The birds were surveying their world from hunting lookout posts and then fluttering and swooping down on prey, with big black beetles being a favourite item: these were taken back to the perches and greedily torn apart, as the birds built up their fat and muscle reserves for the 5,000-mile flight which awaits them.

Watching them with Peter Exley and Kevin Rylands from the RSPB and Roger Smaldon from the Dartmoor Study Group was not only an intense pleasure in itself; it was to witness a triumph of active conservation. For perhaps more than any other British bird, the red-backed shrike has suffered at the hands of egg collectors.
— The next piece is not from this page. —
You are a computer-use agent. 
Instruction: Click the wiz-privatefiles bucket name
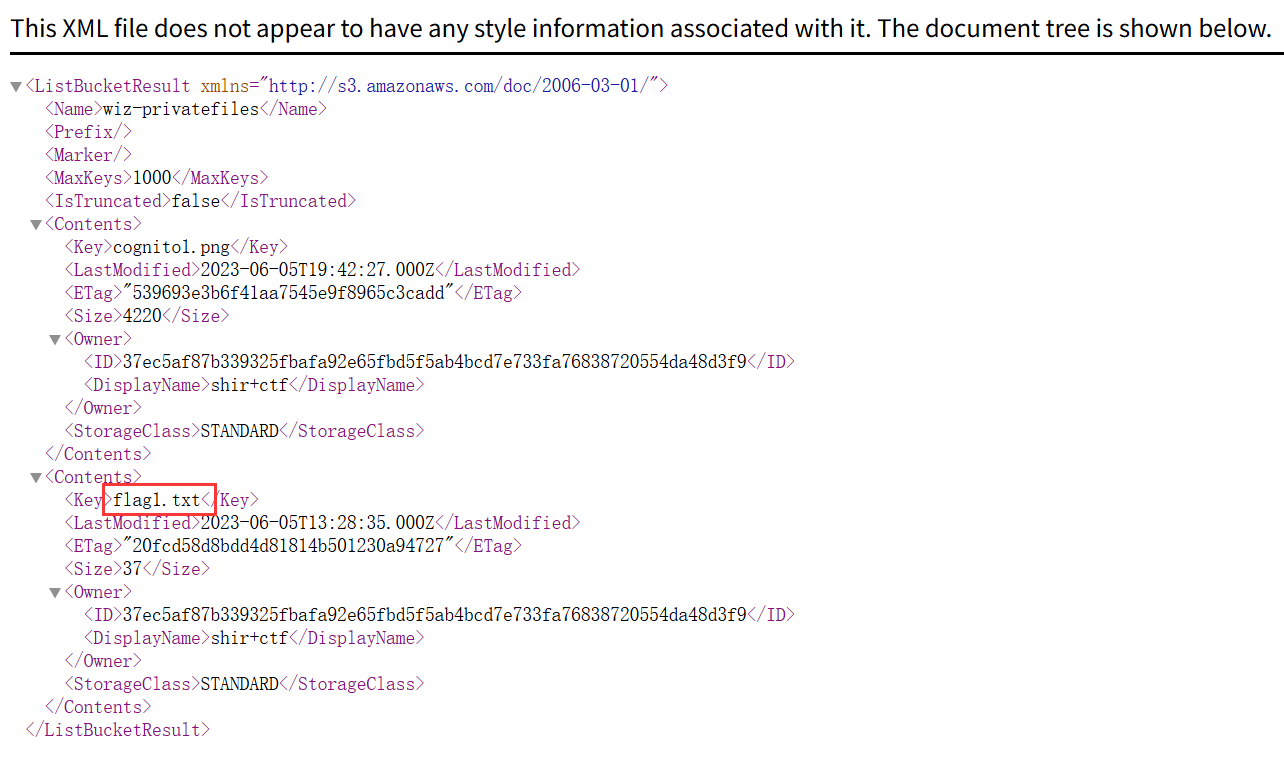pos(181,109)
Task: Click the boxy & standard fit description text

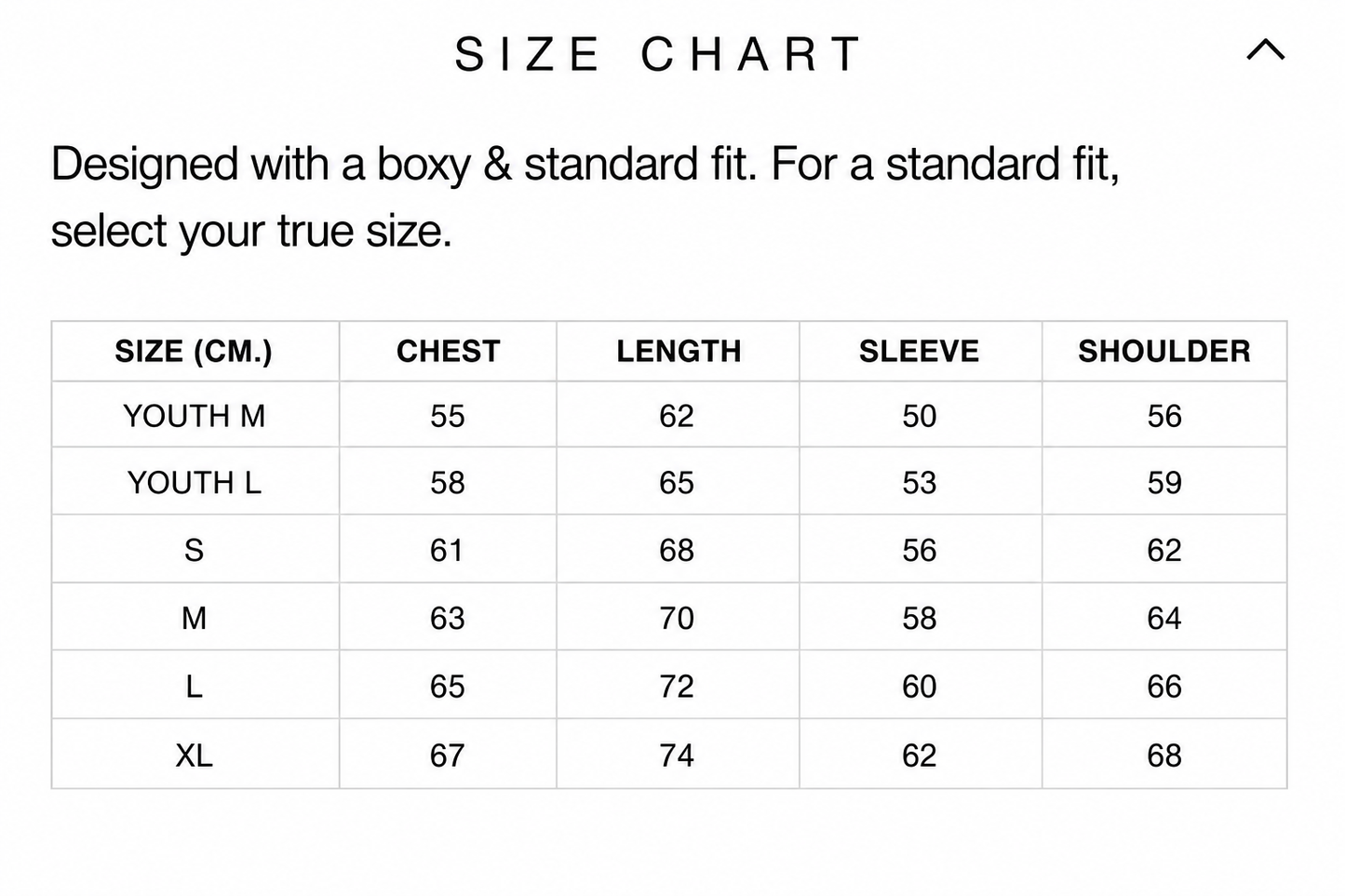Action: (x=585, y=197)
Colourful and also highly variable, the eggs have always been prized by "eggers" and as the bird became rarer, so did their value to collectors; the fewer breeding shrikes there were in the 1980s, the harder the eggers tried to get them, often succeeding. Although the full reasons for the birds' disappearance are not known – one may be the disappearance of large insects from the countryside – it is almost certain that egg collectors had a hand in driving them to extinction.

Any returning birds would be targeted, of course – despite penalties which now include jail sentences, there are still enough egg collectors to drive the birds to extinction once again – and as soon as it was realised that a pair were present and nest-building, in late May, a protection operation began.

It involved RSPB staff and volunteers from the Dartmoor Study Group and the Devon Bird Watching & Preservation Society, who spent more than 2,600 hours constantly overlooking the nest. They were needed. Three men with criminal convictions for egg collecting approached the site, before being warned off; another man was discovered in hiding, trying to spot the nest (he fled through a peat bog when challenged, up to his knees in mud).

That the chicks eventually hatched, and safely fledged, was a major achievement for the volunteers. But perhaps it was an even greater achievement for the parent birds themselves, for they lost their first brood of chicks to marauding magpies in July, yet stoically started out again. "I saw them mate again, and begin nest building once more, on the same day," Mr Rylands said.

They need to be stoic in this world where the threats to so much of our wildlife continue, with farmland bird numbers, for example, down by 50 per cent in the last four decades, and still falling. Yet watching the young shrikes on Dartmoor, these brilliant birds that have come back from the dead in our country, there was an overwhelming sense of the resilience of living things, given half a chance, and a feeling that for all the threats, there is hope for our wildlife too.

A summer to remember

The breeding of the red-backed shrikes on Dartmoor crowns what has been a remarkable summer for rare and new breeding bird species in Britain, especially for long-legged water birds.

* Purple herons, more colourful but much shyer cousins of our own grey herons, bred successfully for the first time ever in Britain at the RSPB reserve in Dungeness in Kent. (They had tried and failed at Minsmere in Suffolk in 2007). The Dungeness birds have raised two chicks.

* Little bitterns, small members of the heron family, bred in Somerset, for only the second recorded time in Britain (the first occasion was in Yorkshire in 1984). These elusive birds nested at Ham Wall nature reserve and raised at least one chick.

* Spoonbills, large white wading birds with flat, "spatulate" bills, bred as a group at the Holkham National Nature Reserve in Norfolk, establishing the first colony of the birds in Britain for at least 300 years. Although there have been four cases of single pairs breeding, there has never been a group in modern times; at least six pairs nested, producing at least six young.